19.ガーシュウィン/プレリュード No.1 リアルオーディオ演奏 田中 博幸
カプースチン/プレリュード op.53 No.23, No.24 リアルオーディオ演奏
<曲目解説&曲目へのこだわり>
 今日は調子に乗って3曲弾きます。ガーシュウィンとカプースチン、同じくくりで扱ったらそれぞれの権威の方々に叱られてしまいそうですが、両者ともにジャズとクラシックの両方の要素を音楽に取り入れているという共通点があると思って取り上げました。 ガーシュウィンの「3つの前奏曲」第1番は彼のピアニズムが非常に短く圧縮された格好いい曲です。本当は3曲連続でバランス良く演奏してみたかったのですが、カプースチンの魅力に負けました。
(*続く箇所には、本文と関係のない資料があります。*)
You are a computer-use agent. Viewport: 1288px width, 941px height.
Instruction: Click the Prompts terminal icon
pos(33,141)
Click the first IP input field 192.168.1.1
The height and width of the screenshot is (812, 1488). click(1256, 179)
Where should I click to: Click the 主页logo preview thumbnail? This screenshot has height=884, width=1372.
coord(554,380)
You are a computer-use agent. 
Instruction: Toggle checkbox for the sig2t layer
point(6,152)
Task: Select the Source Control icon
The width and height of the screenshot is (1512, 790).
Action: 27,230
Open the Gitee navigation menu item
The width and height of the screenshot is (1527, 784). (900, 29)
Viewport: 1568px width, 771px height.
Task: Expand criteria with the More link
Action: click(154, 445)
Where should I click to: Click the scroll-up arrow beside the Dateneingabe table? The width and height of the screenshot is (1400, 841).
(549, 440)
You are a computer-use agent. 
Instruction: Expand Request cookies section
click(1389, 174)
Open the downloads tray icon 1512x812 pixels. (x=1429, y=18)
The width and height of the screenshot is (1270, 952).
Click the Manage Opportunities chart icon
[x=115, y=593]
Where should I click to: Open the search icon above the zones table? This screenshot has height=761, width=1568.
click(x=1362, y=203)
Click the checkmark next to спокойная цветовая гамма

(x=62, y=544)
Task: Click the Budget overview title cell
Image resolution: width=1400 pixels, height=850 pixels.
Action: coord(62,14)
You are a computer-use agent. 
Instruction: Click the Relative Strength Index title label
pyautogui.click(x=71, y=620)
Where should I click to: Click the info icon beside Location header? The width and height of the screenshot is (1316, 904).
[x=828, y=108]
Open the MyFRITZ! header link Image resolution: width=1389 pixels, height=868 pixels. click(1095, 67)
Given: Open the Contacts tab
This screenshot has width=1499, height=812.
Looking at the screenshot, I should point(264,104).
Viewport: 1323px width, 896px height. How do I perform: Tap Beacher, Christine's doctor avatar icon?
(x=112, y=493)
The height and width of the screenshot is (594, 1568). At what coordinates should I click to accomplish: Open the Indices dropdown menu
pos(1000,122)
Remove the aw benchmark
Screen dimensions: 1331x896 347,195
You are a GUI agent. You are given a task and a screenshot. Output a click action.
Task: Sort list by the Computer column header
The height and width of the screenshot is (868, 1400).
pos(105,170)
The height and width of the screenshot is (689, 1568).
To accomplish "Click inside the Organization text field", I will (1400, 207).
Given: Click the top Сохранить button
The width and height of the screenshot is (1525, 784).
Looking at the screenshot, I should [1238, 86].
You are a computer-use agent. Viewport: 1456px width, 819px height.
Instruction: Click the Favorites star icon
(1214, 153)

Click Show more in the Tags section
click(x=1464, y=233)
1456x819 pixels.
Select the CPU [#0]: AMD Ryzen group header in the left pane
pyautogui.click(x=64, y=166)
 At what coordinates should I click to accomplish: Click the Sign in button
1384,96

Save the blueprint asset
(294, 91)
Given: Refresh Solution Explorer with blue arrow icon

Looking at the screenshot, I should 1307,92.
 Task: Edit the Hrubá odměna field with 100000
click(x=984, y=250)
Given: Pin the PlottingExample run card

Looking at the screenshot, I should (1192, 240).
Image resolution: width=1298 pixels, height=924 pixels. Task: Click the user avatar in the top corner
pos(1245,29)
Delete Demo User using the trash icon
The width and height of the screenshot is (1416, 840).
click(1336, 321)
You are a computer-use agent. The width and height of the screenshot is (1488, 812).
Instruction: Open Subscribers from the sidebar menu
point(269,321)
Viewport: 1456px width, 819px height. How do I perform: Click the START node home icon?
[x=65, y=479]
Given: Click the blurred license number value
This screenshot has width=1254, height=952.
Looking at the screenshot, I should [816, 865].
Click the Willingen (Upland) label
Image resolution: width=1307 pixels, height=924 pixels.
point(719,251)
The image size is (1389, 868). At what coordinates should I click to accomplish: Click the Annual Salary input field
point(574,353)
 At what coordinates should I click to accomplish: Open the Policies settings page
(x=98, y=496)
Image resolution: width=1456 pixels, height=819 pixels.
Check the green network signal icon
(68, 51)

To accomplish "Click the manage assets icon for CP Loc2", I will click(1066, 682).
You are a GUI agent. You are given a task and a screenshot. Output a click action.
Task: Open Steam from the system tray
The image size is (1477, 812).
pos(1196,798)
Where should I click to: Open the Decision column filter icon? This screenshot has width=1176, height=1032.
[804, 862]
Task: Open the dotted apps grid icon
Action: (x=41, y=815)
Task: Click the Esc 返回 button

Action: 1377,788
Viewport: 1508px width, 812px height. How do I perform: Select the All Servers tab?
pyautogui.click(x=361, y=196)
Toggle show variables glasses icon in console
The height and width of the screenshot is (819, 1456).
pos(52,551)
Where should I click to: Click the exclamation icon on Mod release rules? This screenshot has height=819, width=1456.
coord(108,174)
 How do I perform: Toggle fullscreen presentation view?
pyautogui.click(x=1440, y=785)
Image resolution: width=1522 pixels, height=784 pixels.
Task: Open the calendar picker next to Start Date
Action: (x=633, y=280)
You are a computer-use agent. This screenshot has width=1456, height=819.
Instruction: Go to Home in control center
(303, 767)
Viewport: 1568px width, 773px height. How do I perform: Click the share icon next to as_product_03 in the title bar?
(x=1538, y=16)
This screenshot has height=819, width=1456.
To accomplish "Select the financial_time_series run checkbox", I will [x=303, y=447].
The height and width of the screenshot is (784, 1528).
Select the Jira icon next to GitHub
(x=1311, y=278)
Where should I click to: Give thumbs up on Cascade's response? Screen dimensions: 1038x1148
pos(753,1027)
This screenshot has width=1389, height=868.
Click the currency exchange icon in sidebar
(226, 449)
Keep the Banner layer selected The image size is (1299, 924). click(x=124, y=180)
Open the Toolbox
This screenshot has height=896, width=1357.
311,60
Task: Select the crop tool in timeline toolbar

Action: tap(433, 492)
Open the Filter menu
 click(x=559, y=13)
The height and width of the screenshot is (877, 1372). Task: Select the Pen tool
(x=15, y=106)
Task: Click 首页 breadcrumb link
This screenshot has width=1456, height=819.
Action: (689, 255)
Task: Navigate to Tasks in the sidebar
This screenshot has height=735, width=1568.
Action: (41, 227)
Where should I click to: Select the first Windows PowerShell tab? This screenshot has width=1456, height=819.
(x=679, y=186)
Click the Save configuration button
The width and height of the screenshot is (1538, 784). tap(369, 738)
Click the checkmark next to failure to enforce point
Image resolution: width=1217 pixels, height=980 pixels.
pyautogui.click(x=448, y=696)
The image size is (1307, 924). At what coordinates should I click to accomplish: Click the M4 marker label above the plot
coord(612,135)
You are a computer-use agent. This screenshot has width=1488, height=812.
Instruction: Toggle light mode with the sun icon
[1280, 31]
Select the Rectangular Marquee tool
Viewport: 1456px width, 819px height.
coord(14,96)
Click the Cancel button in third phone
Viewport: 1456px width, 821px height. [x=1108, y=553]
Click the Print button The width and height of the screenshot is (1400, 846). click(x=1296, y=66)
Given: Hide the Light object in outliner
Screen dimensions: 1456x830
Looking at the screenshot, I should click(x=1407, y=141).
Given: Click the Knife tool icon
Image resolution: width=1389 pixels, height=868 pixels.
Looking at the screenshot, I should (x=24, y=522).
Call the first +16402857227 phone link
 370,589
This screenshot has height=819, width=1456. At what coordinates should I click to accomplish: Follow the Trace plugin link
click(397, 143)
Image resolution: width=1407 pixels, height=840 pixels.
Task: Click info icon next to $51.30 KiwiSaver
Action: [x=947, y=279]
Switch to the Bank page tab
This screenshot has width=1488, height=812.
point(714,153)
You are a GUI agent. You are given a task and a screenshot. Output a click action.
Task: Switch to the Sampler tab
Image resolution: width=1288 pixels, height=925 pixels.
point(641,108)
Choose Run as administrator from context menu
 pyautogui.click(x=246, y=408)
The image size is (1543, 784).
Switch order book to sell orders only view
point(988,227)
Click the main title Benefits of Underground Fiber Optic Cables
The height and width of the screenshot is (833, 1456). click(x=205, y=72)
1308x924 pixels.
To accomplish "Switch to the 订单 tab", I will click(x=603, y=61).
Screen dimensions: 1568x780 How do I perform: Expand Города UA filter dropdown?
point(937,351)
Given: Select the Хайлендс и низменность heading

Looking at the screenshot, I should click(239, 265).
カプースチンの「24の前奏曲」は作曲者独特のエッセンスがちりばめられている傑作曲集で、その中で23番はジャズっぽいおしゃれな雰囲気があふれ親しみやすい小曲です。しかし演奏は…思った以上に難しいです。続く24番は一種の無窮動曲で、彼の多くの作品群にも共通して言えるのですが、楽譜で指定された速度が鬼のように速くスピード感あふれる終曲です。自作自演を聴くと端正かつ緻密に弾きこなしているのですが…人間業じゃないですね。できる限りこの曲のスピード感を出せるようにがんばります。
なおカプースチンに関する詳細は、不破様の運営する「楽譜の風景」というホームページ http://homepage1.nifty.com/iberia/ で紹介されていますのでご参照ください。
自作自演CDのライナーノーツをみるのもいいかと思います。
<音源情報>
「NIKOLAI KAPUSTIN PIANO MUSIC」, Steven Osborne(pf.)(hyperion), CDA67159
幻想ソナタ、ソナタ第2番とともに「24の前奏曲」から抜粋で13曲弾いています。カプースチン本人よりもジャズライクに弾いている感じがします。
「KAPUSTIN PLAYS KAPUSTIN VOL.2」, Nikolai Kapustin(pf.)(Triton), DICC-24059
やはり作曲者本人だけあって、それぞれの曲の魅力を存分に披露してくれています。「24の前奏曲」は、24曲すべてを聴いてみることをお勧めします。